» **WORK ITEM**
Where the line with "Click the Transmission" appears below, start writing out lines exactly, and finish with the line with "Image resolution: width=723", which is included; write out nothing else.

Records from a data source:

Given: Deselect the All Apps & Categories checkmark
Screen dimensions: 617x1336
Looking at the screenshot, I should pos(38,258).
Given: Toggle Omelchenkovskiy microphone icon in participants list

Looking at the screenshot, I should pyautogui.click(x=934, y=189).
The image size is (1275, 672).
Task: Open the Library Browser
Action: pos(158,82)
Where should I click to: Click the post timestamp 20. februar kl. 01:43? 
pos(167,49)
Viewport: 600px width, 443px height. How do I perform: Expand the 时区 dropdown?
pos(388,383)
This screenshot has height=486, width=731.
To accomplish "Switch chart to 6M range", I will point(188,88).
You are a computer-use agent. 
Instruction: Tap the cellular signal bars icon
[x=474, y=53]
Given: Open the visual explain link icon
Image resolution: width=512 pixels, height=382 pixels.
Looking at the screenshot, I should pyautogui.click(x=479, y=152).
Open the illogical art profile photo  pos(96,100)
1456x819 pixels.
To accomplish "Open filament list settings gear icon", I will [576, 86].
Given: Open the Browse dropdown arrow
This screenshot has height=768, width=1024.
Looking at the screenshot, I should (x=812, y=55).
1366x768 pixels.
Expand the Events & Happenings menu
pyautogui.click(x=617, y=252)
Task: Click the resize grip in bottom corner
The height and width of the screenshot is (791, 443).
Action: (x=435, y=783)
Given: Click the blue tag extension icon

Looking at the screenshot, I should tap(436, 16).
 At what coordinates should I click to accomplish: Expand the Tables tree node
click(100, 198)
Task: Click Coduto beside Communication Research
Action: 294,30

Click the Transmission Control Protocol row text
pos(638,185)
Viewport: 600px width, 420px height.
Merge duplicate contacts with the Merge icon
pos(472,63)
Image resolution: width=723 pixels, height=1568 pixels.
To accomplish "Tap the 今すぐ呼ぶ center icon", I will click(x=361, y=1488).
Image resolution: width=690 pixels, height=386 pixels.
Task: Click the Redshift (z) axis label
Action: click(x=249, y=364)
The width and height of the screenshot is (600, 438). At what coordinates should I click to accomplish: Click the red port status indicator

» **RESPONSE BELOW**
Click the Transmission Control Protocol row text
pos(638,185)
Viewport: 600px width, 420px height.
Merge duplicate contacts with the Merge icon
pos(472,63)
Image resolution: width=723 pixels, height=1568 pixels.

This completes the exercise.